それが、ほっとするようであり──いっそもう──とも、どす黒い思いを彼女に抱かせるのであった。
一人で使うには広いダイニングテーブルに腰掛ける。
「やめてよ姉さん。もうおかず運ぶから」
そう咎める者ももういない。運ばれてくる湯気のあがった食事も。
別にいいよ、と彼女は目を閉じる。同僚に奢らせたフライは美味しかった、と。
そのままテーブルに寝転がり、天井の明かりをぼんやりと見上げる。──気づかなかった。ひとつ、明かりが消えている。

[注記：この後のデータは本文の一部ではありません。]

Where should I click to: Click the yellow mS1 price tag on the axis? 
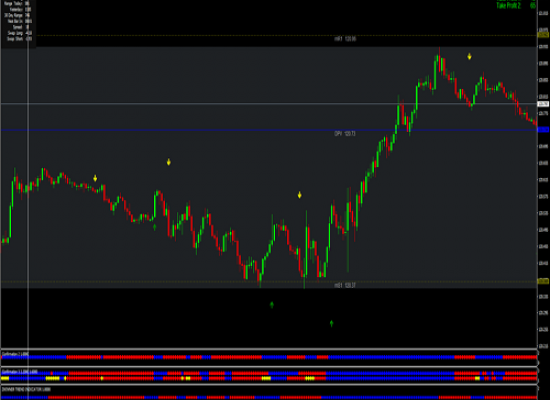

まあ今度でいいか、と静かに起き上がり、居間に向かって歩き出す。
その途中で、大鍋が目に入った。
といっても、中身は底に少し。量で言うならせいぜい二人分くらいしか入っていない。確か、四日前のビーフシチュー。蓋を開けると──少し、嫌な匂いがした。

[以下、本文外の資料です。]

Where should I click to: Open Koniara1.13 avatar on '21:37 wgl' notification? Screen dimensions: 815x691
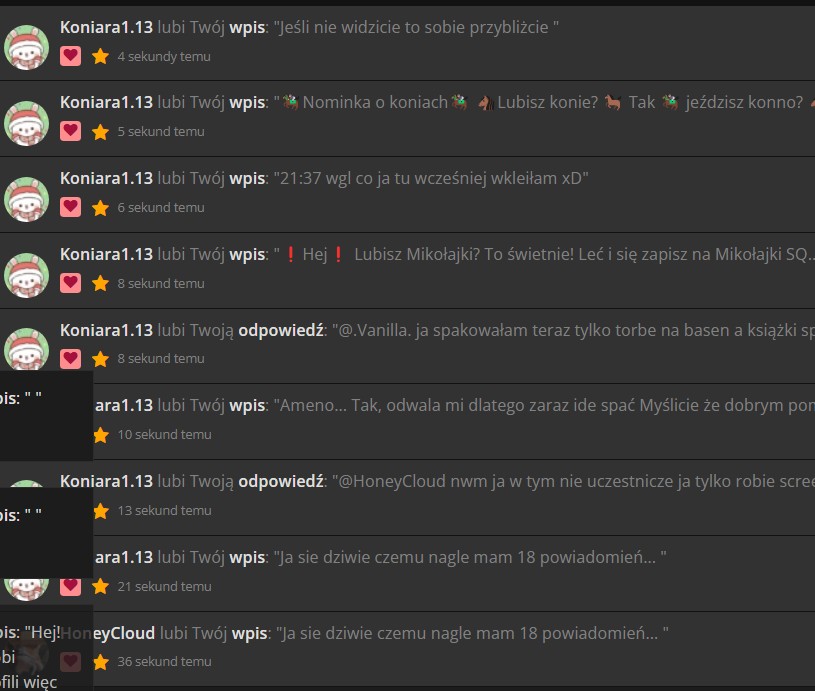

これが無くなったら、ひょいとリックが別のご飯を作ってくれるんじゃないかって。でもいざ無くなったときに来なかったら、もうずっと帰ってこないような気がして。ずるずると答えを先延ばしした先に待っていたのは、ちょっとだけ嫌な匂いだった。
捨てなきゃ、と思ったのに──気づけば、鍋は火にかかっていた。
しばらくすると、静かだった液面に泡が一つ二つと出来ては割れる。そのうちに湯気が出てきて──もういいかな、と火を消す。
そのまま木皿に二人分に分けて、食卓へ運ぶ。自分の席にひとつ、空席にひとつ。
鍋、空っぽになったよ。当然の感想を抱いて、ここ二日は座らなかった席につく。
木のスプーンで、どろりとした赤色を一口。
そこには甘酸っぱさを覆い隠す、嫌な酸味と苦味があった。
自分で作るときはもっと下手じゃない。
吐き出したくなる気持ちを堪えて、二口、三口と口に入れる。飲み込むのが追いつかなくて、すぐ口の中がいっぱいになった。
静かな部屋で、咀嚼音だけが響いて。
最後に飲み下した一口は、あの晩、気楽に楽しんだものには二度と戻らない味だった。
はあ、と彼女は大きく息を吐く。気持ち悪かった。お腹がいっぱいで、口の中が不快で。
「──分かった。もう、いいにゃあ」
もう一人分は、皿ごとゴミ箱の中に消えた。